| Los jóvenes
frente a la tentación autoritaria
Reinaldo Ramírez
Méndez*
05 de Julio de
2007
Hace días se nos
acercó un estudiante preocupado ante la escalada
del autoritarismo en nuestro país. El joven,
en sus preguntas y reflexiones, se hacía eco
del fragor de la protesta contra la serie de atentados
a los Derechos Civiles. Ante nosotros no era sino
otra fiel expresión del nuevo sentido patriótico
que vienen enarbolando los universitarios a favor
de la estructuración de un nuevo orden
social, sobre todo del testimonio de una diáfana
posición en contra de los desafueros del pasado
y los atropellos del presente. En otros términos,
esta nueva generación, por la voz de este estudiante
(al igual que las rebeldes voces de crítica
constructiva expresadas con vehemencia –en los
últimos días- por millares como él,
a lo largo y ancho del país), se nos presenta
como la cabal demostración y evidencia de un
nuevo liderazgo que no está dispuesto a retroceder
ante los desmanes provocados por una pretendida “redención
social” que no ceja en “afincarse”
en esquemas ideológicos harto anacrónicos
e inviables.
Se trata de una nueva visión del país,
realmente fresca, abierta y honesta que se prepara
para dirigirlo en los nuevos tiempos del siglo XXI,
pero –eso sí- con planteamientos e ideas
actuales (los propios de sus circunstancias), echando
las bases para un futuro en el que –según
sus palabras- se desechen y se excluyan, de una vez
y para siempre, no solo los diversos signos de explotación
del hombre por el hombre, sino cualquier otro intento
encaminado a cercenar la libertad en toda su extensión.
La inquietud de estos jóvenes, a nuestro modo
de ver, nos refleja que no todo está perdido
en cuanto a la genuina comprensión de los más
caros ideales de la democracia, la libertad y
el pluralismo. En principio, hemos observado
que con su lenguaje diáfano y desprovisto de
toda mácula oportunista, expresan una clara
idea de la libertad. Para ellos, la libertad
no es una dádiva del gobernante y mucho menos
de quienes han demostrado sobrada improvisación
e ineptitud en el manejo de los asuntos públicos.
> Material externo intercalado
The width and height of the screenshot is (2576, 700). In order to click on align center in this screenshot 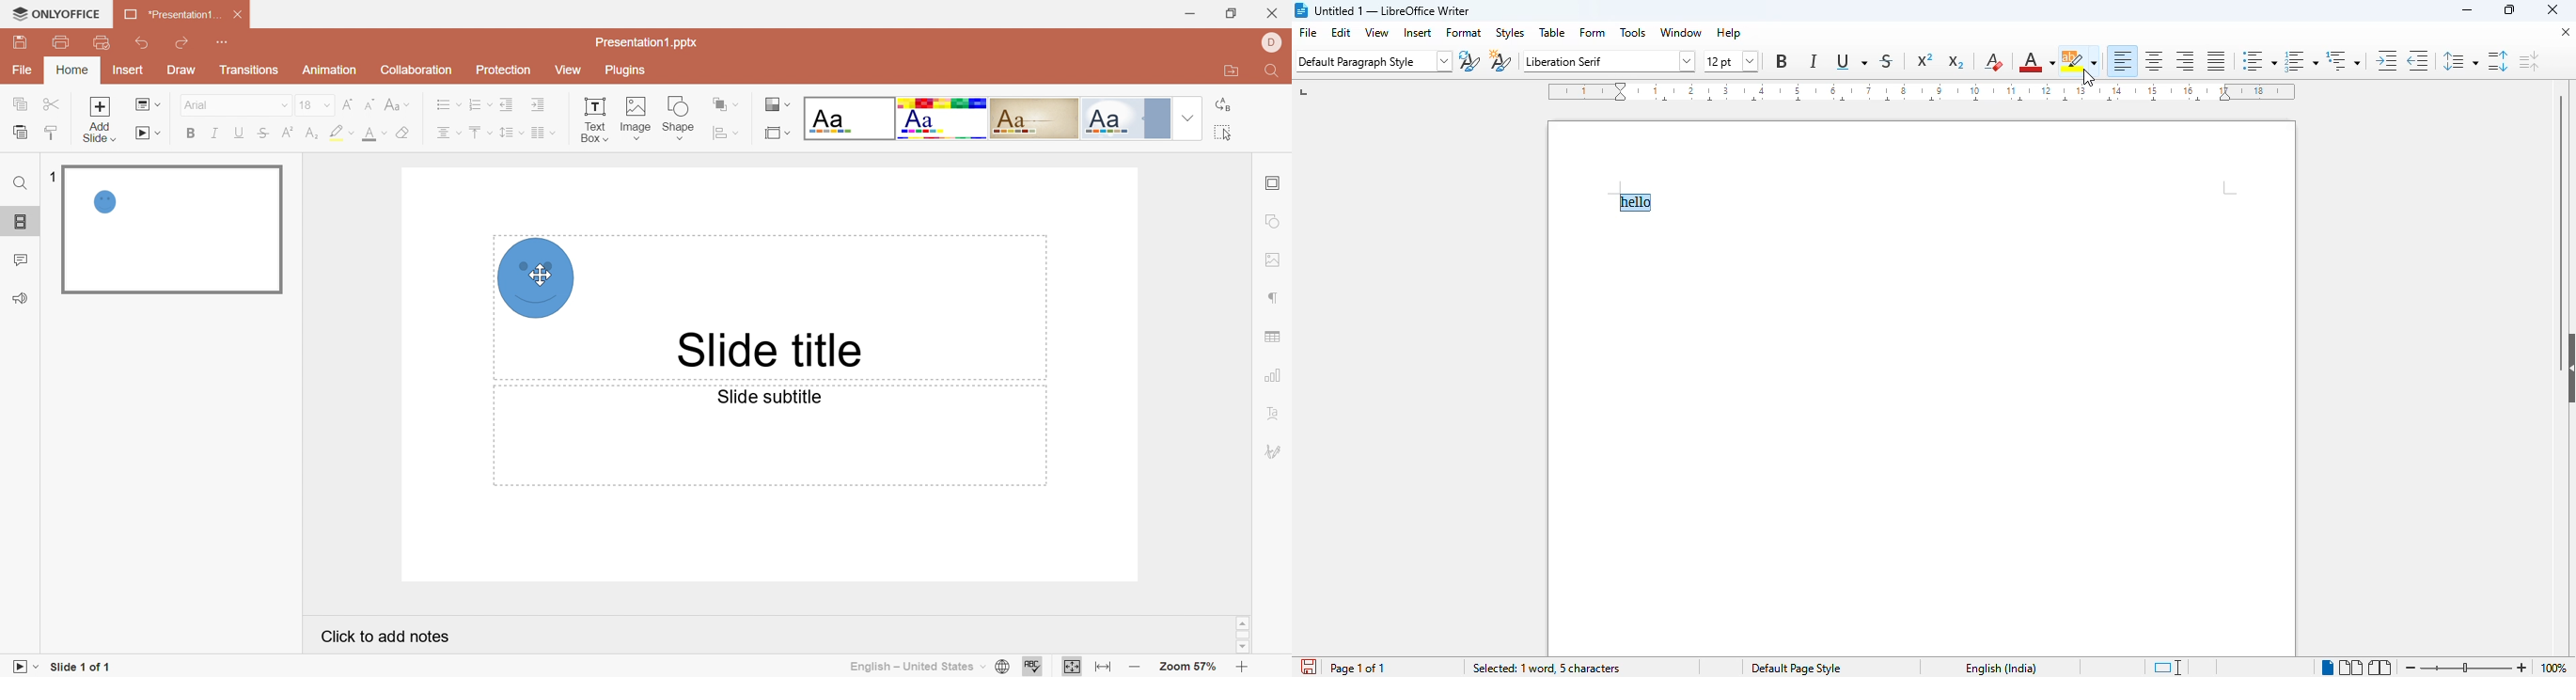, I will do `click(2154, 60)`.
La libertad no es, para estos jóvenes, una
consigna hueca pronunciada por quienes con gritos
destemplados se jactan de corear (cual borregos) loas
a la muerte..! La libertad no es un don que nos viene
del poder entronizado por una camarilla de adulantes
y usufructuarios del ejercicio del gobierno. La libertad,
incluso, no es compatible con el control político.
Preguntémonos, a título de ejemplo:
¿cómo puede haber un verdadero espíritu
de libertad si se trata, desde el poder, de regimentar
la asociación gremial o sindical, e incluso
la dirección de los movimientos estudiantiles,
con no disimulado empeño para colocarlos al
servicio sesgado de los planes oficiales, en los que
están ausentes la disidencia y los pareceres
divergentes en función de una auténtica
participación de todos los sectores sociales
en el tratamiento de los problemas que atañen
a todos los componentes de la colectividad?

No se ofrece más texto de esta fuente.